There’s quite a bit to think about when shopping for a gaming monitor lately, extra so than ever earlier than. There are the fundamentals, like display screen measurement, decision, and refresh price. But then you’ve got adaptive sync implementations and, extra not too long ago, if HDMI 2.1 connectivity is a part of the bundle. In an obvious try and test all (or most) of the fascinating containers, ASUS is launching a 32-inch show that ought to enchantment to PC and console video games alike.
One of the standout options on the brand new ROG Strix XG32UQ is the inclusion of two HDMI 2.1 ports (along with a DisplayPort 1.4 enter, a 3.5mm headphone jack, and two USB 3.2 Gen 1 Type-A ports). That alone does not essentially imply a lot as a result of, for no matter cause, the requirements physique (HDMI Forum) that oversees official HDMI specs thought it was a good suggestion to make sure options of the HDMI 2.1 protocol non-compulsory, together with variable refresh price (VRR) and auto low latency mode (ALLM) assist.
That is not the case with the XG32UQ. ASUS explicitly lists assist for each options, and additional factors out that there is sufficient bandwidth (48Gbps) for Xbox Series X and PlayStation 5 players to play on the monitor’s native 4K decision at 120Hz with out chroma subsampling.
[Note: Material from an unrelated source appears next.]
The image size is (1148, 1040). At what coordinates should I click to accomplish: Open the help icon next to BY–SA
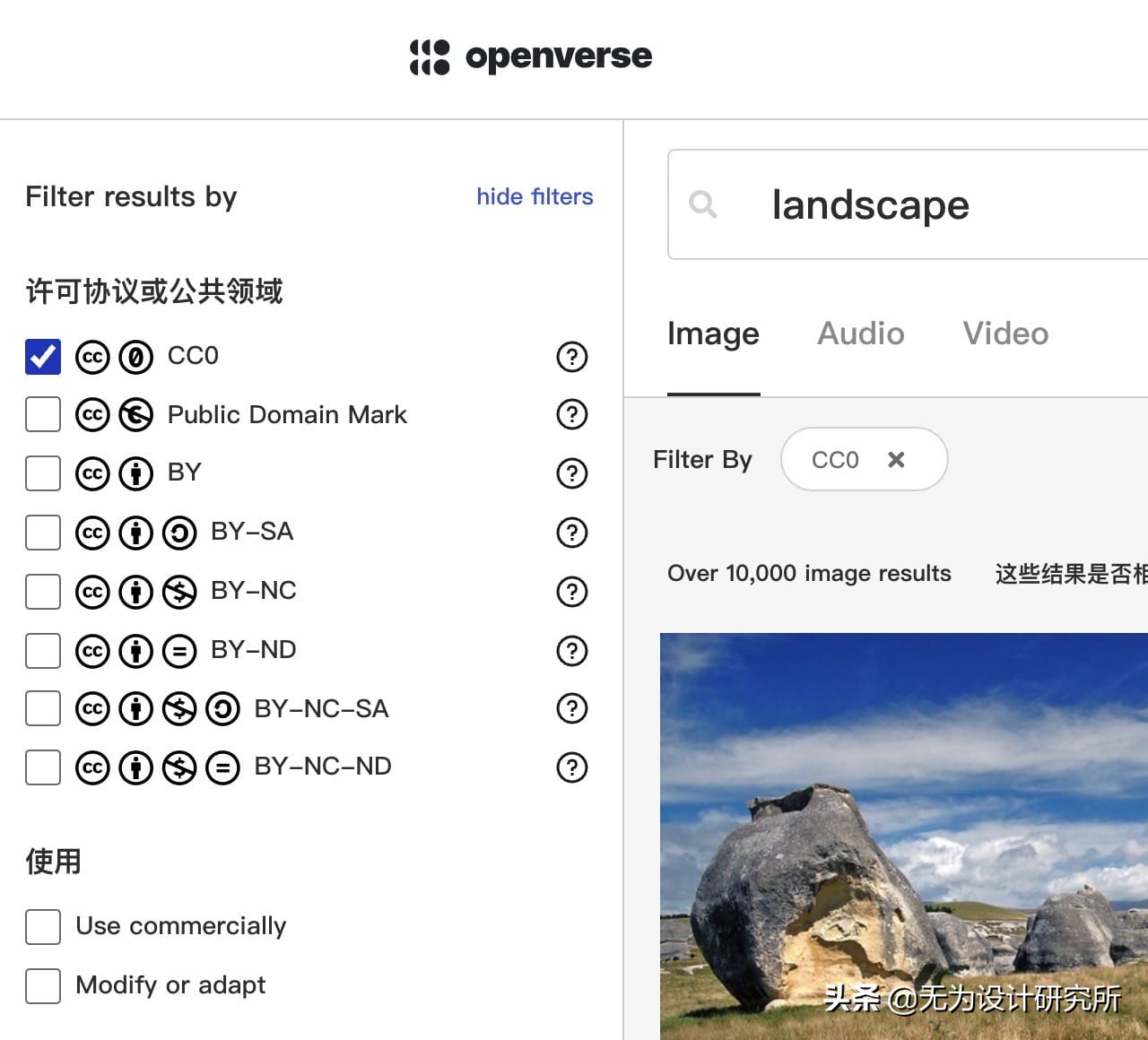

PC players can crank the refresh price even increased—as much as 160Hz through overclocking. Built round an IPS panel, that is additionally a FreeSync Premium Pro show with G-Sync Compatible certification. The implication there may be which you could pair it with a Radeon or GeForce graphics card and reap the benefits of FreeSync or G-Sync for tear-free gaming.
ASUS claims the XG32UQ can hit a peak brightness of 600 nits. This ties in with its DisplayHDR 600 certification, which is a step up from DisplayHDR 400, although if HDR is your finish game, you are most likely wish to store for a show that may hit 1,000 nits.
As for picture high quality, ASUS says the XG32UQ presents 130 % protection of the sRGB shade house, and 96 % of the DCI-P3.
The ROG Strix XG32UQ seems promising on paper with a properly balanced listing of specs and capabilities. It will come all the way down to the way it truly performs (we’ve not examined this mannequin) and pricing, the latter of which has not but been introduced.